# あなたの目標:
以下に示す、田中将大の右肘故障を伝える記事を、全文一字一句違えずに書き写すこと。

# 文書の抜粋:
ここまで12勝を挙げながらも右肘靭帯の部分断裂により全治6週間と診断され、戦線離脱を余儀なくされたニューヨークヤンキース・田中将大。今後は再生治療による回復を目指すも、状態次第では腱を移植するトミー・ジョン手術を受ける可能性もあるという。

そんな折、20日放送、NHK「サンデースポーツ」では元MLBプレーヤーで現野球解説者の田口壮氏が、田中の状況を説明。「残念ですよね。最多勝とかサイヤング賞とかも狙えるだろうなと思ってたんですよね」。田口氏は無念の表情でこう切り出した。

すでに今月14日には、負傷箇所に血小板を注入し治癒力を高める治療を受けている田中。田口氏は「自分の持っている血液から血小板を抜き出して注入して本来身体が持っている自然治癒力を高めて傷を治していきましょうということなんですけど」と言いながらも、「個人差がある。6週間経ってもどうなってるのかっていうのは分からない」と続けた。

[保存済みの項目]

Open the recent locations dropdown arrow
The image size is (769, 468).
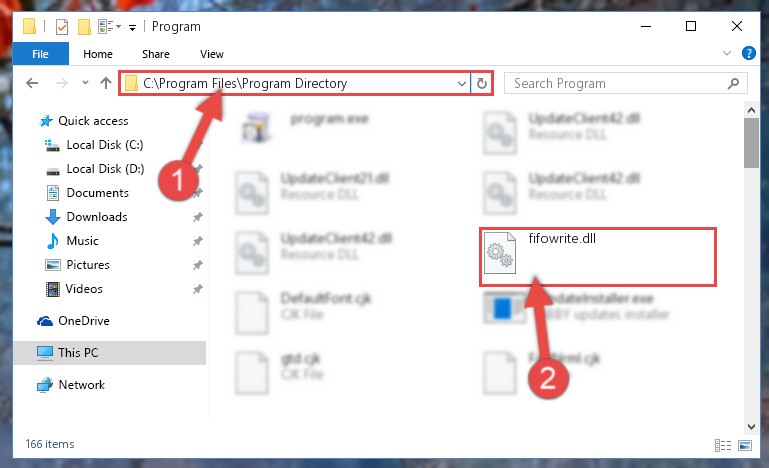(x=85, y=82)
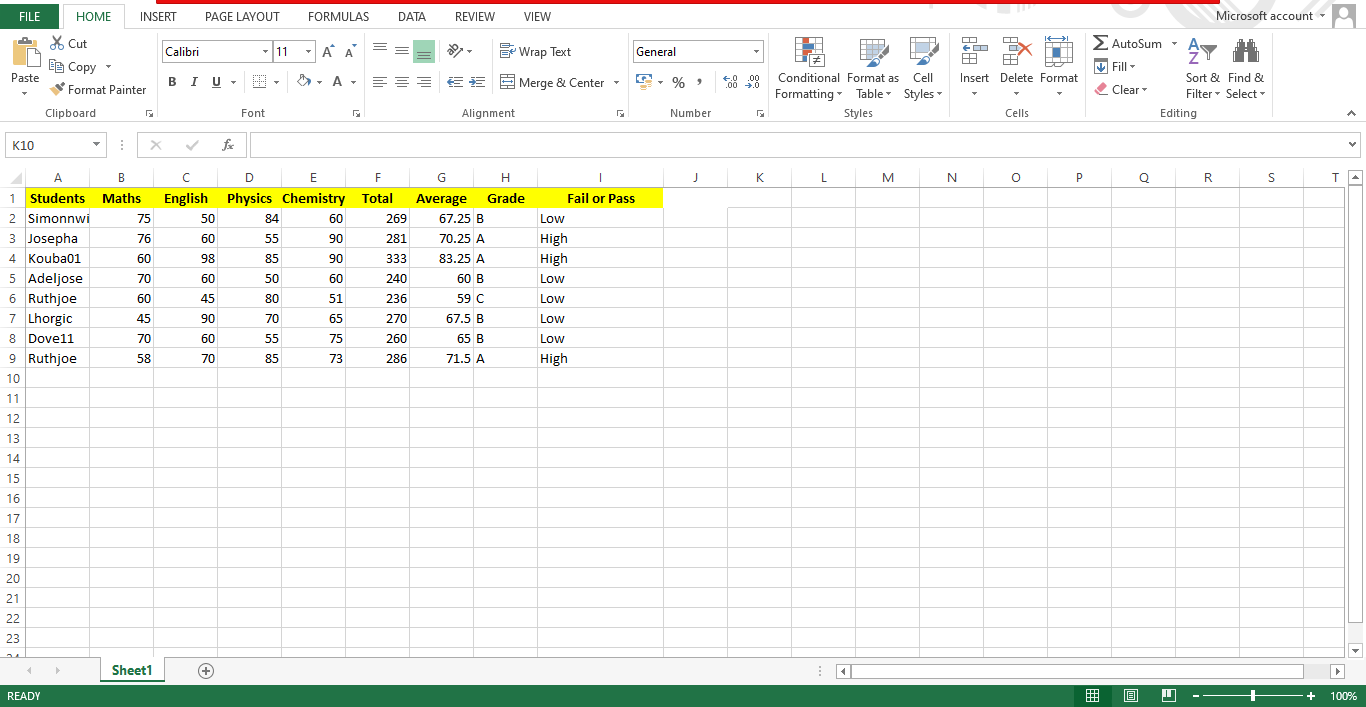Viewport: 1366px width, 707px height.
Task: Click the Microsoft account link
Action: 1264,15
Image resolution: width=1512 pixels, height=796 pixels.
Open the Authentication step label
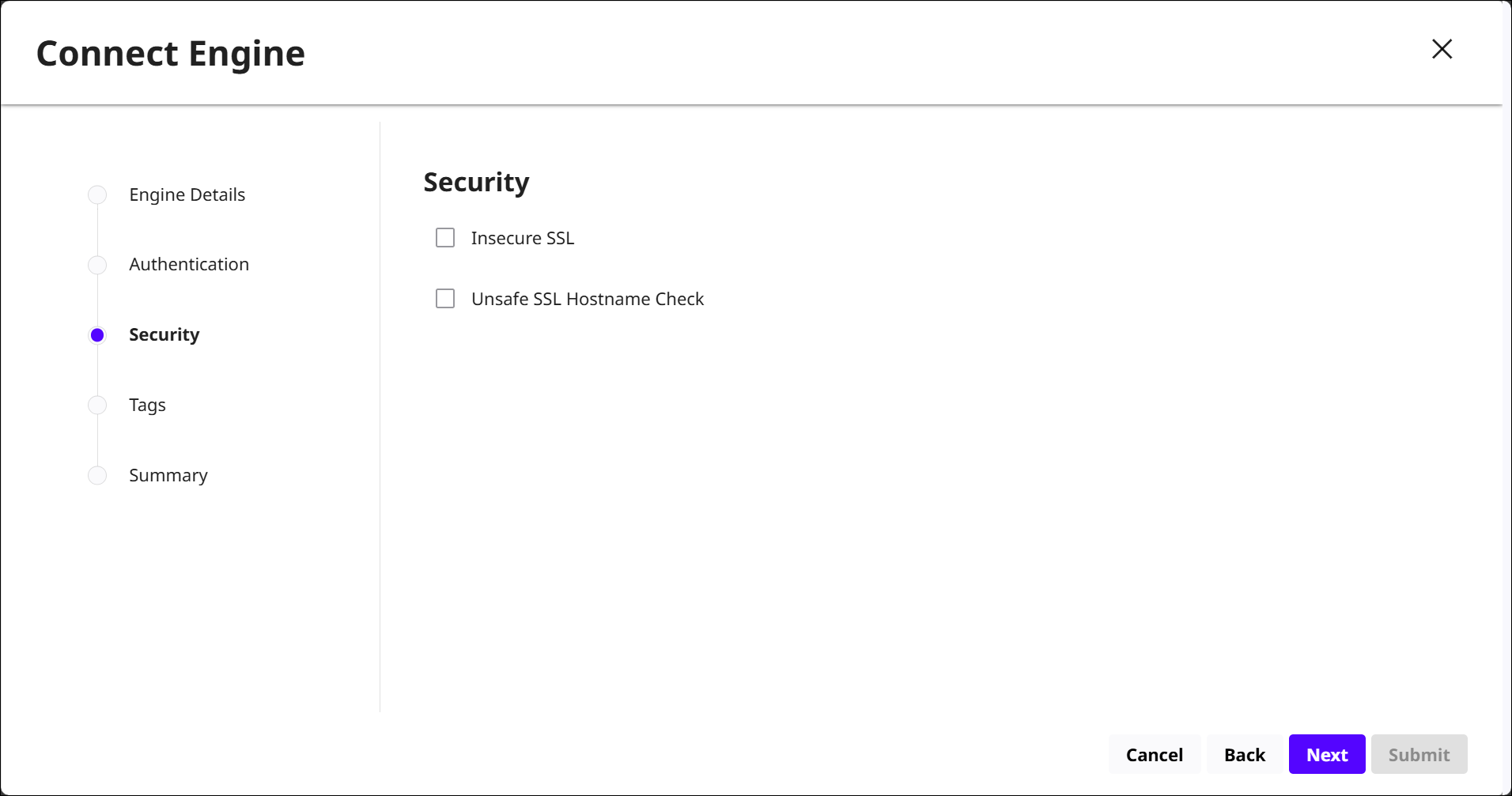click(x=188, y=265)
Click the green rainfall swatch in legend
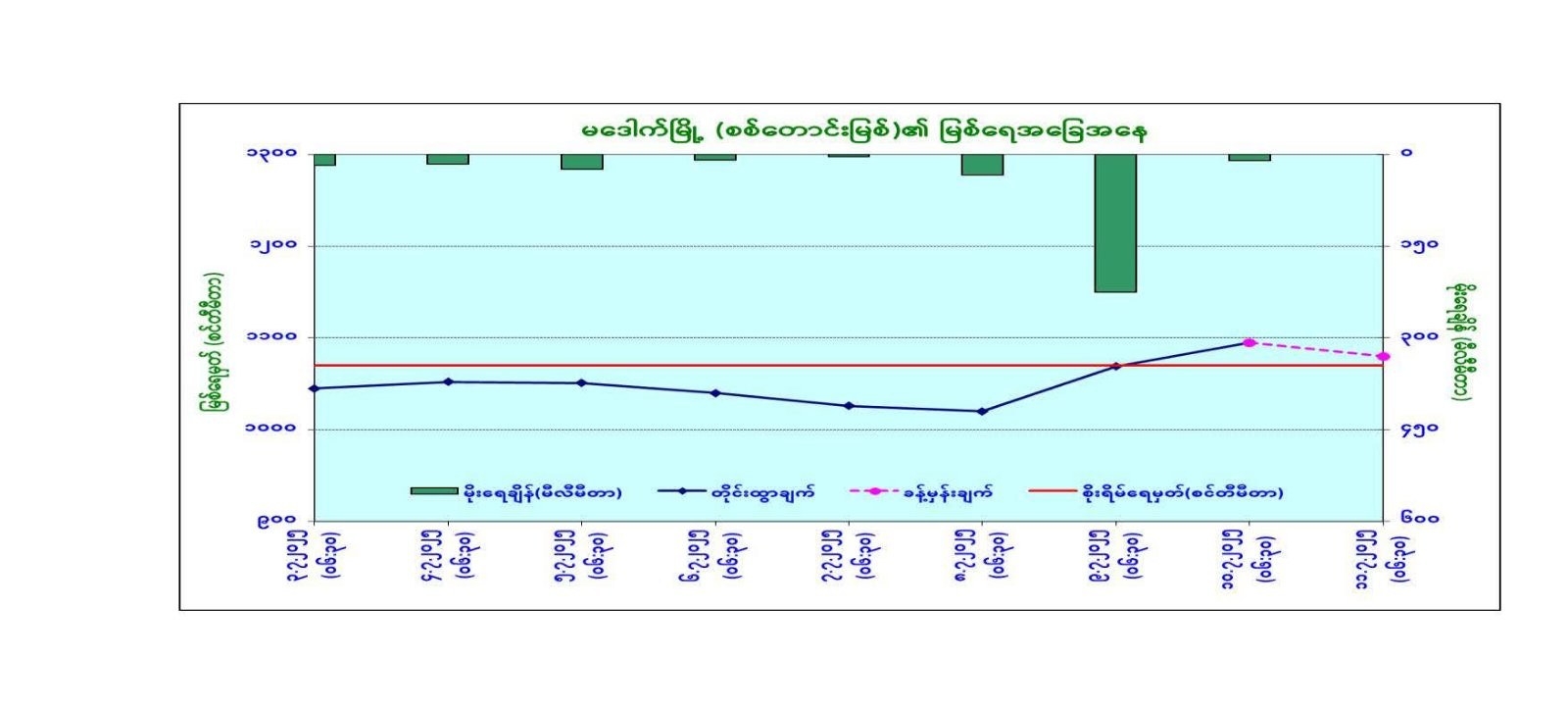Image resolution: width=1568 pixels, height=710 pixels. coord(433,491)
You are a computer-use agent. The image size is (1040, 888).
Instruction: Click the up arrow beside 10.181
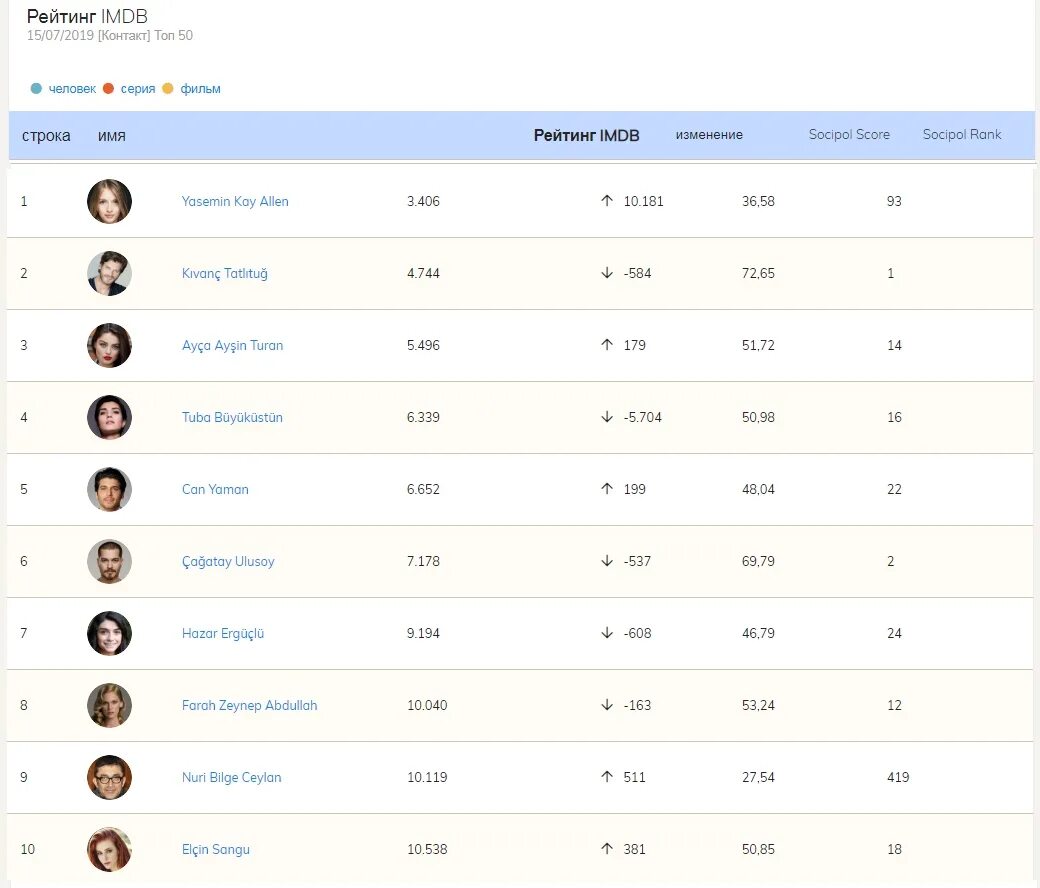pyautogui.click(x=607, y=200)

# この課題の解答:
ここまで12勝を挙げながらも右肘靭帯の部分断裂により全治6週間と診断され、戦線離脱を余儀なくされたニューヨークヤンキース・田中将大。今後は再生治療による回復を目指すも、状態次第では腱を移植するトミー・ジョン手術を受ける可能性もあるという。

そんな折、20日放送、NHK「サンデースポーツ」では元MLBプレーヤーで現野球解説者の田口壮氏が、田中の状況を説明。「残念ですよね。最多勝とかサイヤング賞とかも狙えるだろうなと思ってたんですよね」。田口氏は無念の表情でこう切り出した。

すでに今月14日には、負傷箇所に血小板を注入し治癒力を高める治療を受けている田中。田口氏は「自分の持っている血液から血小板を抜き出して注入して本来身体が持っている自然治癒力を高めて傷を治していきましょうということなんですけど」と言いながらも、「個人差がある。6週間経ってもどうなってるのかっていうのは分からない」と続けた。